* Work instructions *
1. Reproduce the passage on collective healing word for word, from "Herein lies a" up to and including "Eight of Swords.".
2. In the passage on collective healing, in which book did the writer encounter the concepts of entitlement, exceptionalism and fragility?

Herein lies a natural parallel between personal healing and collective liberation. Dr. Martin Luther King Jr. famously coined the concept that none of us are free until all of us are free. Following this truth, the wise words of the Magician card comes to mind: As Above, so Below – As Within, so Without. When applied to a healing lens, this means that your wellness, expansion as well as your pain and failures are not yours alone. We are inextricably connected, and without attention to the ways in which we partake in oppressive systems, we will always remain blindfolded and imprisoned, like the subject in our Eight of Swords.
It is useful to think of anti-oppression as collective shadow work. We are collectively excavating the ego, whose aim is to keep us small. This collective work is not distinct from your own personal shadow. The collective shadow lives within you.
The liberation of Black, Brown and Indigenous people is fundamental to collective healing. If you are white, you likely uphold white supremacy in conscious and unconscious ways. Without deconstructing your investment in whiteness, your shadow will live on, manifesting as an invisible but palpable entitlement, exceptionalism and fragility. These are concepts I learned from Layla F. Saad, in her book Me and White Supremacy.
Spiritual bypassing accompanies colour-blind ideology in many New Age circles (the light and love crowd). “I don’t see race” is a dismissive position akin to “I don’t focus on negative energy”. It is crucial to remember that healing requires feeling negative affect as well as positive to integrate the shadow, heal trauma, and create resilience. Becoming aware of racism that exists around you and within you is a key step in uncovering dark truths that ultimately keep us stuck until they are addressed.

* Given information *
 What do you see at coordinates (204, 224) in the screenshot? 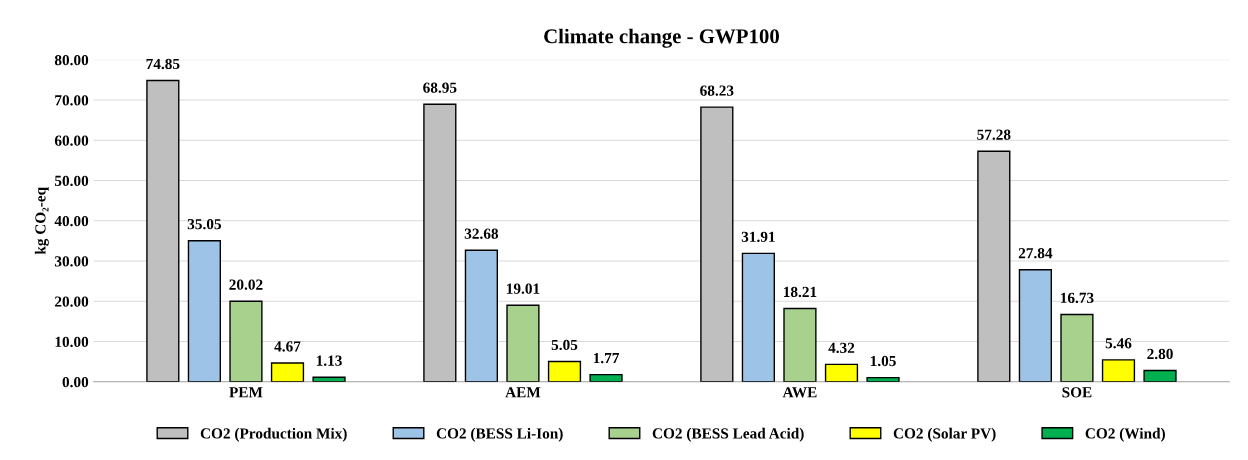
I see `data-label: 35.05` at bounding box center [204, 224].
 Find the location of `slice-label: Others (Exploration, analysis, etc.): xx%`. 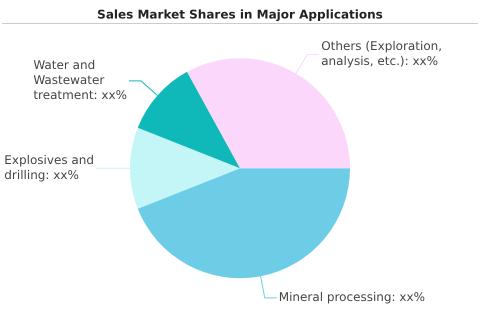

slice-label: Others (Exploration, analysis, etc.): xx% is located at coordinates (382, 54).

* Results *
1.
Herein lies a natural parallel between personal healing and collective liberation. Dr. Martin Luther King Jr. famously coined the concept that none of us are free until all of us are free. Following this truth, the wise words of the Magician card comes to mind: As Above, so Below – As Within, so Without. When applied to a healing lens, this means that your wellness, expansion as well as your pain and failures are not yours alone. We are inextricably connected, and without attention to the ways in which we partake in oppressive systems, we will always remain blindfolded and imprisoned, like the subject in our Eight of Swords.

2. Me and White Supremacy, by Layla F. Saad.